Just as God judged the world with the Flood, He will judge it again, but the final judgment will be by fire. We have all sinned against our holy Creator and deserve the penalty of death . . . The Ark’s door reminds us that we need to go through a door to be saved. Jesus Christ is our one door to salvation, the “Ark” that saves us from God’s judgment for eternity.

Next to the Ark Door is a placard entitled “KEEPSAKE PHOTO,” which includes the urging: “Take a picture here with your family and friends to preserve this reminder of the importance of salvation.” The placard features a photo of a woman (presumably a mother) taking a picture of three young girls standing in front of the closed Ark Door. Underneath the photo is the helpful warning that “those outside of Christ will perish, but those in Christ will be rescued.”  

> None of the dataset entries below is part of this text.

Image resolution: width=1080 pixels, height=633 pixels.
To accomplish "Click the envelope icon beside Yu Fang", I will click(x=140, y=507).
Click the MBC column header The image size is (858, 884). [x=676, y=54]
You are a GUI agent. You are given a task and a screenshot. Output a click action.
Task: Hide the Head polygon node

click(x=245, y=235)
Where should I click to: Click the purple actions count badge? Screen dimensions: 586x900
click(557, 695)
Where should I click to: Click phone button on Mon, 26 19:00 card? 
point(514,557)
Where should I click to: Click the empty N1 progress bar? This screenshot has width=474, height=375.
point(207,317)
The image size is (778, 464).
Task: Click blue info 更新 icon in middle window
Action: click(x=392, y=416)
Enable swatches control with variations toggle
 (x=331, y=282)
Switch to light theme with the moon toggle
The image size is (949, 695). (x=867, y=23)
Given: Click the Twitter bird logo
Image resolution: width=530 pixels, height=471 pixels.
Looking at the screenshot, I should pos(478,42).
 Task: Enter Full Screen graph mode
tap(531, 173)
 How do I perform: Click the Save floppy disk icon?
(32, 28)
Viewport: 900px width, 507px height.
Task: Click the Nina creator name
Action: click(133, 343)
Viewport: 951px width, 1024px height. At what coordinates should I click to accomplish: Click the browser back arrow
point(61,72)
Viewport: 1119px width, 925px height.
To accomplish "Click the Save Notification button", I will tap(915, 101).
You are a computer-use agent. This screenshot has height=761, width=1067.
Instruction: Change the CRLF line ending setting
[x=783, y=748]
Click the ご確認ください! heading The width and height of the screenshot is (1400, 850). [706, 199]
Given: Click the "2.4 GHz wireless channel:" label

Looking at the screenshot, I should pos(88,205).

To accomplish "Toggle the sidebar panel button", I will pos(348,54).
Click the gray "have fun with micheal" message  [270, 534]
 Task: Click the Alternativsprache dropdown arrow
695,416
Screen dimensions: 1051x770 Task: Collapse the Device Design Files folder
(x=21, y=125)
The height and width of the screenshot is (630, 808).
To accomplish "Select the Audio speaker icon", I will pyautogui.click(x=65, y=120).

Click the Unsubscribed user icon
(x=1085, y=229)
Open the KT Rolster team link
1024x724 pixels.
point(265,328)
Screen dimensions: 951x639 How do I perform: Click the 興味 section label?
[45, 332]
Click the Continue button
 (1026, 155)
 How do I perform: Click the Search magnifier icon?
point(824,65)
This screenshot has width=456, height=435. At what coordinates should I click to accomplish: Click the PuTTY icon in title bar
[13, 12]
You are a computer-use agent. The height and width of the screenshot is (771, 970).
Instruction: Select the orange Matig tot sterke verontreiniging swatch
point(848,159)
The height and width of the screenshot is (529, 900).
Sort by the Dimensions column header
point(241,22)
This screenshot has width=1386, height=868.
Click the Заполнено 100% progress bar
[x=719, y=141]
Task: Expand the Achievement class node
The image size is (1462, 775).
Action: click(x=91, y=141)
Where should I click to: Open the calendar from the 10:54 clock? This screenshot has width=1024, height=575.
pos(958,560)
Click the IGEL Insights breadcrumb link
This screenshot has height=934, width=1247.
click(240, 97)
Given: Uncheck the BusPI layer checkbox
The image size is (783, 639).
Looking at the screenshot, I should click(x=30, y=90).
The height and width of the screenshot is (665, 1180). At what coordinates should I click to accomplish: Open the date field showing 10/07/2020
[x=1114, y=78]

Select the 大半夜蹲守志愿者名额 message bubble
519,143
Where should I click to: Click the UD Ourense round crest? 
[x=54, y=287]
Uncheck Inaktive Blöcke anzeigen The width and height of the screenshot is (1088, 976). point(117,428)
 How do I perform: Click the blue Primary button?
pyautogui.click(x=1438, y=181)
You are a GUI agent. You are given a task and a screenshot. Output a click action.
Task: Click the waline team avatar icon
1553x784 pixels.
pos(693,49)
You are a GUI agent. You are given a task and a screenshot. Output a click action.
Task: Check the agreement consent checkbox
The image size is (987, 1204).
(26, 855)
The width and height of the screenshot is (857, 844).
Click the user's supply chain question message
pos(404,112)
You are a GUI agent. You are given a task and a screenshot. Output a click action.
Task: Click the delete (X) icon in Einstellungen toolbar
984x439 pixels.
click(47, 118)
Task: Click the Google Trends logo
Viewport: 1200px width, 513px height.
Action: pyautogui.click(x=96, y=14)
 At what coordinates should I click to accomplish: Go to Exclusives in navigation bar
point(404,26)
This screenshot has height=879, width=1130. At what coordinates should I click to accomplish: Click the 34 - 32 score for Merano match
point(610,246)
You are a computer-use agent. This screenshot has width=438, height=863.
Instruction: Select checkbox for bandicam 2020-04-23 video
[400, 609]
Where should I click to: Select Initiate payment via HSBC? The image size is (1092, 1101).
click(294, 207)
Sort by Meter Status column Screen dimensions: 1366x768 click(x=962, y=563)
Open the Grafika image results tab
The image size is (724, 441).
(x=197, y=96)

Every time we have gone to Ark Encounter we have seen folks – sometimes lines of folks – having their picture taken at this spot. And for good reason, given that many or most visitors are evangelicals, and given that the Ark Door is presented as a symbol of the story of salvation. As a visitor named Lisa is quoted on the Ark Encounter website, “The DOOR was awesome, only one way to our Lord” (emphases included in original).

Just under Lisa’s quote on the website is a photo of the Ark Door, which is open, with the beautiful Kentucky countryside off in the distance. But as with the photo on the placard, in our multiple visits we have never seen the door open, and this makes sense. The main point of Ark Encounter is for visitors to identify with Noah and his family, who heeded God’s warning and boarded the Ark, and who were snug and dry as the flood waters rose. Salvation for Noah and his family, and if we heed the warnings in time, salvation for us.

Of course, in AiG’s own telling of the story, just on the other side of the Ark Door the flood waters are rising. Innumerable animals are drowning. Perhaps twenty billion human beings — adults, children, and babies — are drowning.

Think about this for any time at all, and the idea of happy tourist photos in front of the closed Ark Door becomes unbearably creepy. But Ark Encounter does its very best to ensure that visitors do not think about this. As explained in the Ark, those who are drowning are simply one gigantic aggregate of the wicked who have been justly judged by a righteous God. They are not individual human beings with whom we might identify.

As Ark Encounter would have it, the Ark Door is shut, and we do not see them at all. They are not Us.